We tend to think that Hollywood stars make the mondo $$.  While we’re right in many cases, things apparently aren’t the way they used to be in the industry.

FILM STAR

How bad is the decline in actor salaries over the past decade? Despite the huge sums still being raked in by such superstars as Robert Downey Jr. (his $75 million comes from his 7 percent, first-dollar slice of Iron Man 3, as well as his $12 million HTC endorsement deal) and Sandra Bullock (a 15 percent, first-dollar deal onGravity and about $10 million more for her summer hit The Heat), most actors are feeling a definite squeeze, especially those in the middle.

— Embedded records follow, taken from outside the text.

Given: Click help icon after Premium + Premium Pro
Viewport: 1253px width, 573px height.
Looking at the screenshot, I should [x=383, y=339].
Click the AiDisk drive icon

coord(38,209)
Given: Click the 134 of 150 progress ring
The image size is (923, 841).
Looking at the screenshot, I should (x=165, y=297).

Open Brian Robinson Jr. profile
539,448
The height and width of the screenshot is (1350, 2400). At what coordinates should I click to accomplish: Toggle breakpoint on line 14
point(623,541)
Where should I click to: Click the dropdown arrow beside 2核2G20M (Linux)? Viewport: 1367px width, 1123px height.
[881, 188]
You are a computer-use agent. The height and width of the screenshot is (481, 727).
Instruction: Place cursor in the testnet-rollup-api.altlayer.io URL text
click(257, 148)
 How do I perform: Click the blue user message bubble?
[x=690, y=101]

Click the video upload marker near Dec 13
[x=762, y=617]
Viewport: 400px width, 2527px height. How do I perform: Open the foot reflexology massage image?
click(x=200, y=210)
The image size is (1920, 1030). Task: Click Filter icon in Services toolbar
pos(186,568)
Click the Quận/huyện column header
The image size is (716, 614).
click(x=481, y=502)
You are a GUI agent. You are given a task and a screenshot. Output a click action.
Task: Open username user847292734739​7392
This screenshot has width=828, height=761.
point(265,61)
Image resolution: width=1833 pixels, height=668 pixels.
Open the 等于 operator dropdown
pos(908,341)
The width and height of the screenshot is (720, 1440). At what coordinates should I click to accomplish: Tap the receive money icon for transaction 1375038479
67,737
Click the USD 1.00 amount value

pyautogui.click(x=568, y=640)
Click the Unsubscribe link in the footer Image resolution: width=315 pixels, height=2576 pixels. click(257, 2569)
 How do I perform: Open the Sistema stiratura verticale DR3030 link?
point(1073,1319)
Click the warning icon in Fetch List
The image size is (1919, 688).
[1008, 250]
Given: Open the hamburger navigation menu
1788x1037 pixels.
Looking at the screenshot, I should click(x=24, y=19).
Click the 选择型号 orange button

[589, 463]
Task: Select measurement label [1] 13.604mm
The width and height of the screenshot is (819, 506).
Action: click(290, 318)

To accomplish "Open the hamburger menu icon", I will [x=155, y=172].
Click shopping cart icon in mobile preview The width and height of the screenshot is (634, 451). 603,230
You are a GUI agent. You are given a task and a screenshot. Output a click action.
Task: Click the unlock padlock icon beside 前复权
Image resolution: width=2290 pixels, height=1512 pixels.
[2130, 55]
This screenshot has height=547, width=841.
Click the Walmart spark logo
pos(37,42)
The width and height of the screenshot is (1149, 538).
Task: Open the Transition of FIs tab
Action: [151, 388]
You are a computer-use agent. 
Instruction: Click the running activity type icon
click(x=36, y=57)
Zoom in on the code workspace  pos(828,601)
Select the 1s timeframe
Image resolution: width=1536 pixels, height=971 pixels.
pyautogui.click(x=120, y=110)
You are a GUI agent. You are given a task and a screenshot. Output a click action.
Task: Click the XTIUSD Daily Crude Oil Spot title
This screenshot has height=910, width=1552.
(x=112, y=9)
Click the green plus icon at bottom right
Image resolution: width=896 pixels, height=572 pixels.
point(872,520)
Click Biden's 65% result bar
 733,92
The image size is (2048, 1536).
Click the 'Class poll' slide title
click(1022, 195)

“If you’re [a big star], you’re getting well paid,” says one top agent, “but the middle level has been cut out.” Sometimes with a hacksaw. Leonardo DiCaprio made $25 million (including bonuses) for The Wolf of Wall Street, while co-star Jonah Hill got paid $60,000. Granted, that’s an extreme example — Hill offered to do the part for scale (and got an Oscar nomination for his trouble).

But studio cost-cutting has meant that mid-level stars are being nickel-and-dimed in ways that would have been unheard of in the gilded ’90s (i.e., Marvel Studios’ reportedly offering Mickey Rourke a mere $250,000 to star opposite Downey inIron Man 2). Before breaking out the violins, though, remember that even mid-level stars are far better off than most other actors. According to the most recent SAG statistics, the average member earns $52,000 a year, while the vast majority take home less than $1,000 a year from acting jobs.

AGENT $200K-$10M
Like everyone in Hollywood, the talent agencies have been tightening their belts. “Your biggest concern used to be, ‘Would I get a $100,000 bonus or a $200,000 bonus?’ ” recalls one veteran agent wistfully. “Ha! Things have changed.” Those bonuses still happen, they just require a hot client (or five). CAA generally pays more than WME, UTA, Gersh, ICM and Paradigm, yet salaries increasingly are tied to what an agent brings in. And an agency will overpay to lure a top agent (and his clients). Generally speaking, though, starting agents can expect to earn $50,000 to $65,000; more senior agents make around $200,000; partners make $400,000 to $700,000; and board members — like CAA’s Bryan Lourd and WME’s Patrick Whitesell and Ari Emanuel — can earn as much as $10 million. In rare circumstances, bonuses based on client earnings can turn mid-level agents into $1 million-a-year employees. In short, top talent breeds top salaries. Tracey Jacobs at UTA is said to be earning upward of $9 million — and she reps Johnny Depp.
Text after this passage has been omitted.